Set in the seamy world of the Russian sex slave trade, The Age of Terror is the harrowing story of Joe, a disillusioned young American expatriate and lapsed Catholic who searches for life's meaning in... This description may be from another edition of this product.

Customer Reviews

3 ratings

Misery loves company

A young man comes to Russia, becomes involved with a woman who makes her living in the white slavery business. Through her he meets her totally diabolical ganster partner, also an American expatriot. He also meets her 17 year old son, the entire meaning of her life, a secret which she keeps hidden from her evil partner. Our hero, God bless him, manipulates the situation so that her partner thinks she has betrayed him and he also learns about the existence of the son. Soon her son disappears into the white slavery void, which the reader is lead to believe is a living death. Our hero has now deprived this woman of the meaning in her life, she is now ready to be his partner in suicide. Beautifully written, this nightmare novel, hints at a spiritual vacuum within the young American. Somewhere deep inside he thinks that God ignores petty sins, and that only a vast and terrible betrayal will get God's attention. Like the hero in Paul Bowles' Let It Come Down, those without meaning in life are revealed to be the most dangerous type of humans. Greed or revene or lust pales in comparison to those who are filled with nothingness. Plante's hero seems to be escaping from a Christian nation, doubting all the lessons of his culture and childhood faith. Bowles's hero in comparison carrys a mask of normalcy even though he has broken ties with any social contract.

STELLAR PROSE - SHATTERING STORY

I sat out most of 1998 reading hundreds of novels and non-fiction entries, and the only one I can vividly recall is David Plante's mesmerizing AGE OF TERROR. Yes, it is utterly depressing and bleak, but the beautiful aspects of the human soul shine through in its gorgeous poetry and vaguely - though craftily - skteched imagery. The story of a young American who journeys to post-Communist Russia to encounter love - and the most grim aspects of capitalism - gently snakes to a climax that is just... shattering.

The Age of Terror: grand, deep and prophetic.

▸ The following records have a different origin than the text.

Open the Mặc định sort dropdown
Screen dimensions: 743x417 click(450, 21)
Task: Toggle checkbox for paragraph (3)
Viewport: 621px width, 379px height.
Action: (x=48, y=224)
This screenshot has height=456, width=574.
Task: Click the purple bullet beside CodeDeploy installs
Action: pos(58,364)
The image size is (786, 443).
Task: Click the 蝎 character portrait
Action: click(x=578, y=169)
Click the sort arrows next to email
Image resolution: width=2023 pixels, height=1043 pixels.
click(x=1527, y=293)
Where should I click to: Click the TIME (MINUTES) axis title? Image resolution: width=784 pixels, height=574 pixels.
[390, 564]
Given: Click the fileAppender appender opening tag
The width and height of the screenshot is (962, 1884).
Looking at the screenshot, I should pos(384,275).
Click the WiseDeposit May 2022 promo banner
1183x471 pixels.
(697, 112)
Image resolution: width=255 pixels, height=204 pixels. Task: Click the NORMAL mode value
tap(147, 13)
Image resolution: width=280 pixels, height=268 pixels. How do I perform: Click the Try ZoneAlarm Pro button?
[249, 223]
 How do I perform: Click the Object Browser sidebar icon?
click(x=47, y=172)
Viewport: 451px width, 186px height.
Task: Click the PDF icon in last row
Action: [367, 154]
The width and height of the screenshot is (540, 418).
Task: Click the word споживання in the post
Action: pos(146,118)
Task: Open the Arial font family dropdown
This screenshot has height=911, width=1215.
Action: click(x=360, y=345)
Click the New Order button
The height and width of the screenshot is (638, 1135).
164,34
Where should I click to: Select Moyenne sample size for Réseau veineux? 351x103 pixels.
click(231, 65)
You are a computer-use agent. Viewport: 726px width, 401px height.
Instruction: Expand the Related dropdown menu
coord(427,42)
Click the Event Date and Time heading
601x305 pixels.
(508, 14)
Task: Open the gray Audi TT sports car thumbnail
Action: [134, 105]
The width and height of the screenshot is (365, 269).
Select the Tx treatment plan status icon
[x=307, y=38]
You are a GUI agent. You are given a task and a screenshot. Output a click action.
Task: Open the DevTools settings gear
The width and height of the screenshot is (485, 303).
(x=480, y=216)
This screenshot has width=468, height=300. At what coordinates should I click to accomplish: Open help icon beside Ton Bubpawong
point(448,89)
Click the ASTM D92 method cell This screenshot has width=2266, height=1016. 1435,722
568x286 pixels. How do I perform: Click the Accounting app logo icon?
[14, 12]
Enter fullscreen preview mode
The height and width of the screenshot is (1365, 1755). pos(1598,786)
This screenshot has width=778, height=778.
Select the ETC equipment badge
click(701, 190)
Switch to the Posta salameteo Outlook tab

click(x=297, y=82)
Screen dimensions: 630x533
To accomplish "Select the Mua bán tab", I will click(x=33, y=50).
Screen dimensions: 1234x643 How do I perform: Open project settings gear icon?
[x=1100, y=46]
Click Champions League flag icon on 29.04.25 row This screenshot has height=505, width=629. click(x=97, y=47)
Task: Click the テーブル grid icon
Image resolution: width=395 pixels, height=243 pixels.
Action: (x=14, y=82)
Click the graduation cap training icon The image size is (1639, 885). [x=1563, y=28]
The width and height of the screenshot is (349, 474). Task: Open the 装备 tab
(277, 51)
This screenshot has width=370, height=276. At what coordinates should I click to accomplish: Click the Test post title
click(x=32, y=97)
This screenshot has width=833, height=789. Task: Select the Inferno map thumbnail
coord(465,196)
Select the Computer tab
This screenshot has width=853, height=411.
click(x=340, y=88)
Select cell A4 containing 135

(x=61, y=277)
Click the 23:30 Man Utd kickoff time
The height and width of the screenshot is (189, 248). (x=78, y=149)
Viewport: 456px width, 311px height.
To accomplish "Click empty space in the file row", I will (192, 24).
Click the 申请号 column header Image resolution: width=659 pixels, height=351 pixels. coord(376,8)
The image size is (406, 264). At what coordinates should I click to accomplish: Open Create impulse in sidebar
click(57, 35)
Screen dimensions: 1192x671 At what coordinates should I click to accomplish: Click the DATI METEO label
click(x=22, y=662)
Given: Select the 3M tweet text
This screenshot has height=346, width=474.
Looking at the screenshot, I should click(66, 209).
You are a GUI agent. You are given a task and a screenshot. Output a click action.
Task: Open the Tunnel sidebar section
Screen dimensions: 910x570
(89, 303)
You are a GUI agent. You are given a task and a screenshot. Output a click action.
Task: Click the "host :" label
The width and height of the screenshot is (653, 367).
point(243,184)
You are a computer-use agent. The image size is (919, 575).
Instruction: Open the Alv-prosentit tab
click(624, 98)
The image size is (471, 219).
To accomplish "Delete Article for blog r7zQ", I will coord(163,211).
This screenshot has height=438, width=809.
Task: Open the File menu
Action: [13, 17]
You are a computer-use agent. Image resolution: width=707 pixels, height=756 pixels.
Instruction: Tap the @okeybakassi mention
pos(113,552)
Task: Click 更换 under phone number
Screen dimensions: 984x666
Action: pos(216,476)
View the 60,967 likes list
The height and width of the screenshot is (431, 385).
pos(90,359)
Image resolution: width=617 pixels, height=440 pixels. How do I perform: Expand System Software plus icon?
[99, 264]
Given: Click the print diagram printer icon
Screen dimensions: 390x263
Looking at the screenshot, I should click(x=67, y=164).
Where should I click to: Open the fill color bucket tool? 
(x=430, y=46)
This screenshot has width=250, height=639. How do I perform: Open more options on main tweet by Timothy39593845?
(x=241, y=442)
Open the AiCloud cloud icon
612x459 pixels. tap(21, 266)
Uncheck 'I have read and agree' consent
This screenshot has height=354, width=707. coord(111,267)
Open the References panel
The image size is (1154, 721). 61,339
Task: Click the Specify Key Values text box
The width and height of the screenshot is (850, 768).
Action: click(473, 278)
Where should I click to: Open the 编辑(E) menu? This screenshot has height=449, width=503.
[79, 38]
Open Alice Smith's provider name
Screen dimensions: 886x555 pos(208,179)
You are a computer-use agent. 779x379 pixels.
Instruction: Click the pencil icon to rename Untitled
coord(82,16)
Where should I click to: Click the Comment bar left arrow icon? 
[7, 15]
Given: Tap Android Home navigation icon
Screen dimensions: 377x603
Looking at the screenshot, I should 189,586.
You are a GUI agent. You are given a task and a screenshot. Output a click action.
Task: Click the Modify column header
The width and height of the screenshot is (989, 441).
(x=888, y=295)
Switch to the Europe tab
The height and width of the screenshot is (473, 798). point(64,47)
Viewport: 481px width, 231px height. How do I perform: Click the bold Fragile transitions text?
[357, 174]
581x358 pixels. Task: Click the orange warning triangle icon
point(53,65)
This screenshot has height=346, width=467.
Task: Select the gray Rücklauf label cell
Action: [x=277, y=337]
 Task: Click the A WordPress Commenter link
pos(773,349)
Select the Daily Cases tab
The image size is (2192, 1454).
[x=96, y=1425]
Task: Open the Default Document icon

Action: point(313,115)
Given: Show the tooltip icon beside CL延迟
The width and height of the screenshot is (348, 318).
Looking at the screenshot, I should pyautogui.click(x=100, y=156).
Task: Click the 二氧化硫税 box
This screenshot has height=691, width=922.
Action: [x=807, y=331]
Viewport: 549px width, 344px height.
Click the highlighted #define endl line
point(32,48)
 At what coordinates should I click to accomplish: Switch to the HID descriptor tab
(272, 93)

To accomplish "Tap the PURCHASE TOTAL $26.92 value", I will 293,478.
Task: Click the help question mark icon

This is a harrowing and wonderful book. As the recent reviews in the New York Times seem to prove, it is impossible to do justice to David Plante's work within the format of a book review, because one ends up analyzing the content and missing the force and clarity of the writing. This novel, moreover, has an allegorical and mythic dimension that is quite stunning, particularly when coupled with the almost hallucinatory quality of Plante's focus on small, precise details. The fact that Plante is getting thematically bolder and more expansive in every book lends an added excitement to the experience of reading The Age of Terror. Perhaps in the near future Plante will be considered prophetic for trying to remind the world of what it would like to forget, and perhaps has already forgotten: the vast, dark expanse of suffering that is Russia.